Element and text location data
---*---
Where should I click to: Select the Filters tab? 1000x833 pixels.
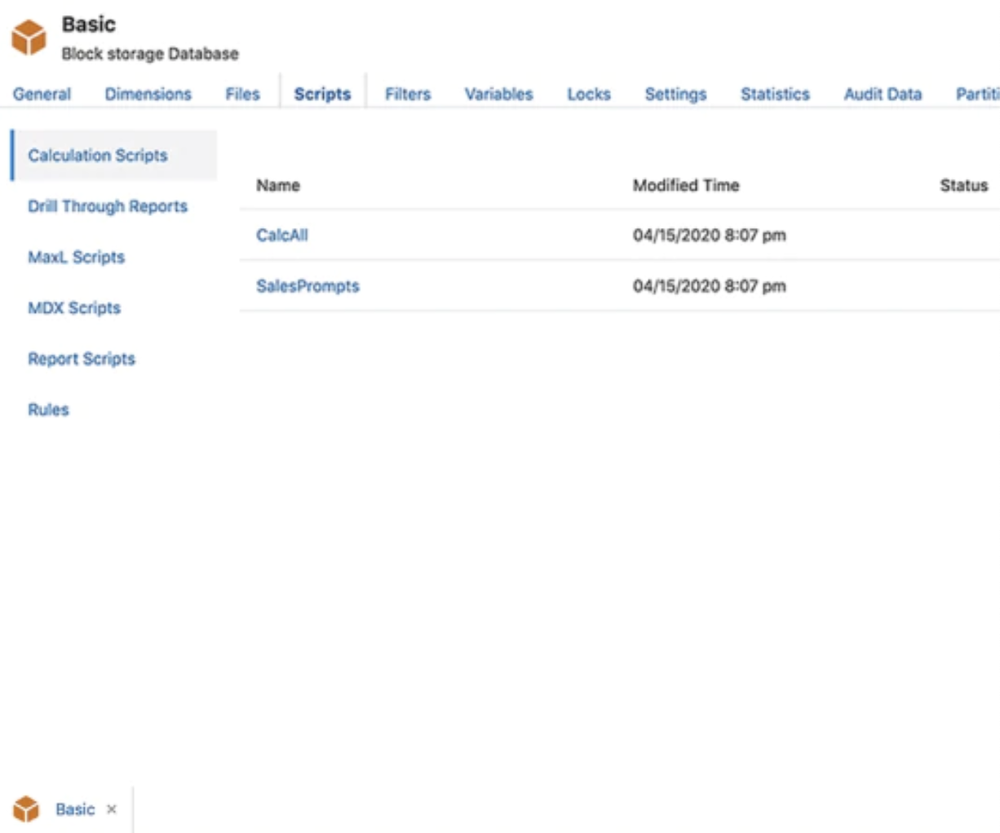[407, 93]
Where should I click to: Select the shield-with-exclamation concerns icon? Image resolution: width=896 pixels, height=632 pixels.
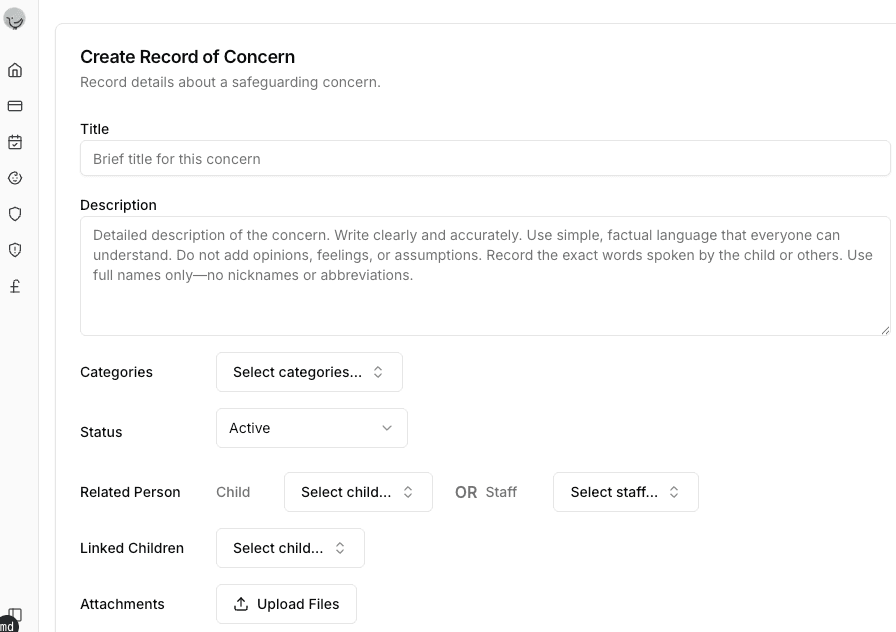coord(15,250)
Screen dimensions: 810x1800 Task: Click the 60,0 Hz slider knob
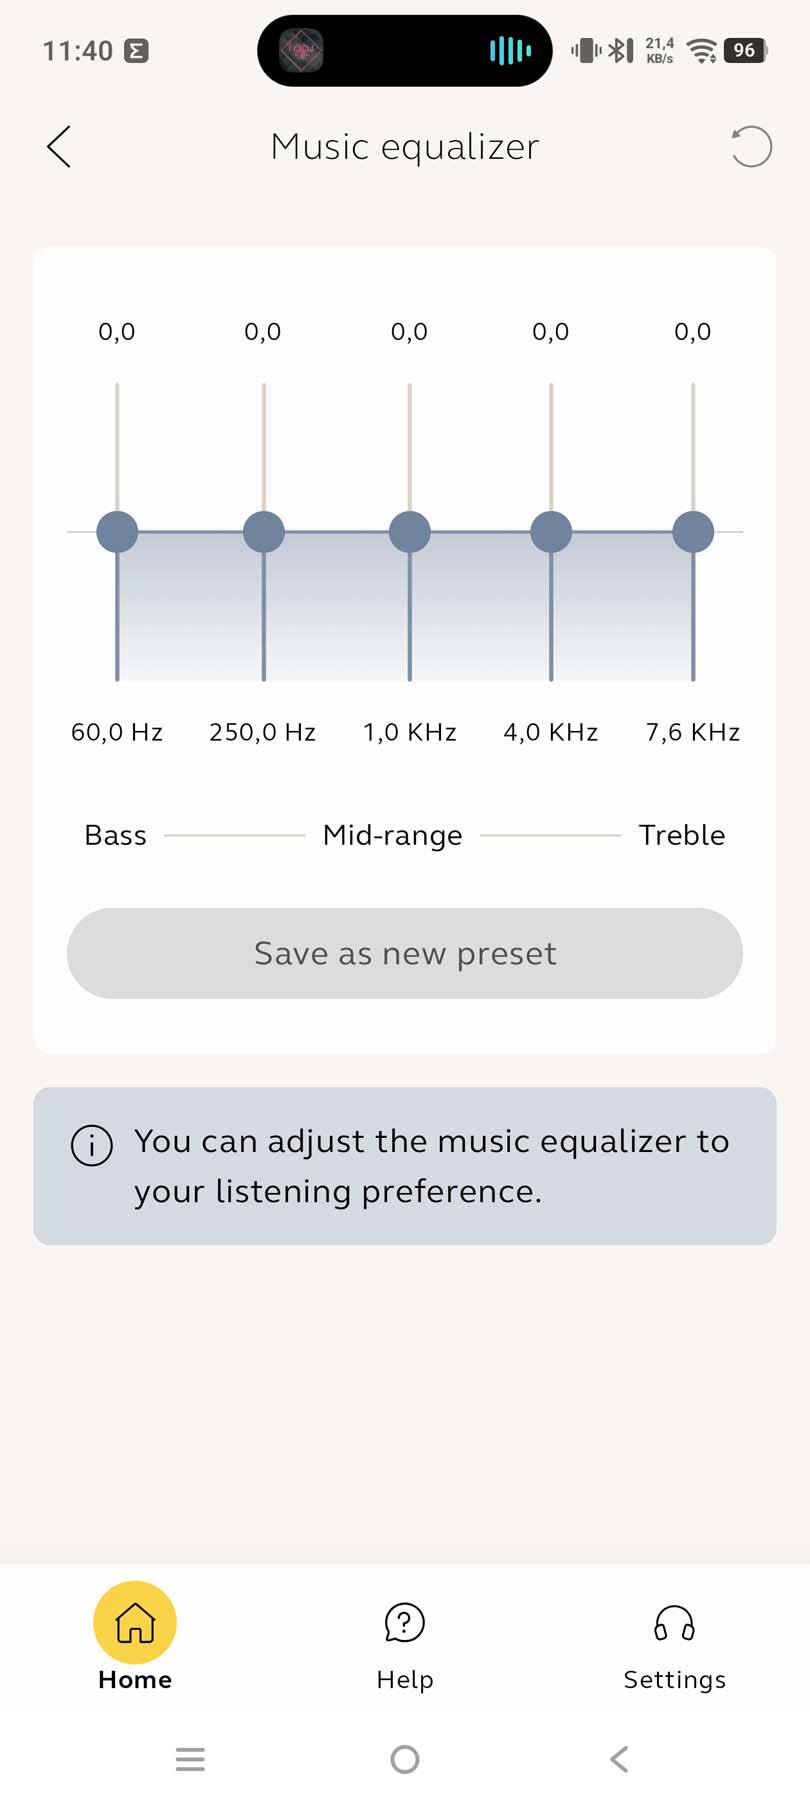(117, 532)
---*---
[Task prompt] Pick out each line of the entries that contains the string "Where". Treat uppercase and lowercase letters as different.

[Result of the task]
Where should I click to: Select the Filters tab? 1000x833 pixels.
Where should I click to: Select the shield-with-exclamation concerns icon? Image resolution: width=896 pixels, height=632 pixels.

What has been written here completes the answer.